Arreglos laborales, remuneraciones y técnicas de lavado

  En su libro Buenos Aires desde setenta años atrás, el escritor José Antonio Wilde señalaba que en la primera mitad del siglo XIX “las negras o morenas se ocupaban del lavado de ropa”, a lo largo del amplio espacio a orillas del río, desde el norte, cerca de la Recoleta, hasta el sur, donde aparecía el Riachuelo. Se las veía llegar con sus atados de ropa sobre las cabezas y,

Allí en el verde [...] hacían fuego, tomaban mate y provistas cada una de un pito o cachimbo (pipa para fumar), desafiaban los rigores de la estación. [...] cantaban alegremente, cada una a uso de su nación, y solían juntarse ocho o diez, formaban círculo y hacían las grotescas figuras de sus bailes [...]. (Wilde 152)

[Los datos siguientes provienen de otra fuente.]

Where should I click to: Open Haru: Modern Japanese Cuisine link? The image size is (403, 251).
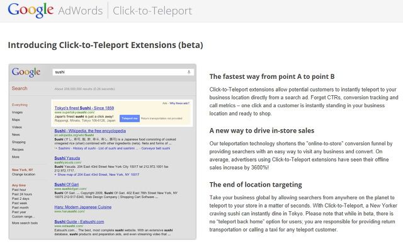pos(82,207)
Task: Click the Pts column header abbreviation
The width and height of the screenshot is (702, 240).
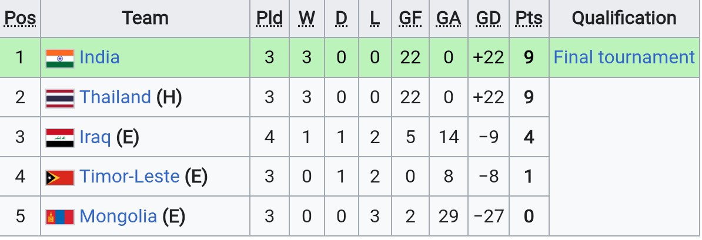Action: pyautogui.click(x=529, y=18)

  Comentaba también que “eran excesivamente fuertes en el trabajo”. Impresiones semejantes acerca del desgaste físico que implicaba esta labor aparecen en la indagación de Carmen Sarasúa sobre la experiencia de las lavanderas en España en este mismo período. Indicaba que efectivamente el lavado de ropa aparecía como uno de los trabajos femeninos más penosos antes de su mecanización: las mujeres estaban prácticamente empapadas durante las largas horas de trabajo, lo que causaba a menudo enfermedades respiratorias y de la piel. Además desempeñaban su tarea al aire libre, en verano o en invierno, con agua helada. Y el desplazamiento de fardos de ropa –primero seca y sucia, luego limpia y húmeda- habría convertido a esta faena en la más dura “físicamente de los realizados por mujeres, junto a los agrícolas” (Sarasúa 69).

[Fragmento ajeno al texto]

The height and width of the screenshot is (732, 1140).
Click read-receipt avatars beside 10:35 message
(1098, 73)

  A mediados de siglo, todavía el trabajo se desarrollaba en la ribera del río. Pero las ropas que lavaban allí, primero solían ser retiradas de las casas de sus clientes, luego muchas veces las llevaban hasta sus sitios de morada y desde allí partían al río. Ese fue el caso de la lavandera Joaquina Helguera, quien fuera detenida acusada de robo y testimonió que al momento de su arresto se encontraba yendo hacia su casa “llevando un atado de ropa para lavar”.

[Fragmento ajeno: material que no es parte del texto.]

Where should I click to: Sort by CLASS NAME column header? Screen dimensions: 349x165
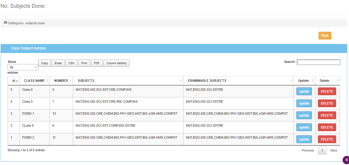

³² Una vez en el río, las mujeres solían usar un jabón hecho de grasa, ceniza, potasa y hierbas, y una especie de garrote con el que apaleaban las ropas, probablemente con la intención de no restregarlas tanto y así economizar trabajo. Esto a veces era perjudicial para las prendas, ya que los golpes podían romper la tela y hacer saltar los botones. En sus crónicas, Guillermo Enrique Hudson, nacido en 1841, sería testigo de las técnicas usuales de lavado en la costa. Señalaba que, al acercarse al río, “por todos lados podían verse mujeres –negras en su mayoría– de rodillas al lado de las piletas que se formaban entre las rocas, fregando y aporreando las prendas” (Hudson 95). El cronista recordaba un alegre griterío que se formaba entre las mujeres mientras trabajaban. Solo se interrumpía cuando “ciertos jovencitos de la clase alta” buscaban divertirse a sus expensas, fumando cerca de la ropa recién lavada o arrojándoles cigarrillos. “Instantáneamente, una negra hombruna se ponía de pie y, enfrentando al atrevido, derramaba un caudal de obscenidades y siniestras maldiciones” (Hudson 96).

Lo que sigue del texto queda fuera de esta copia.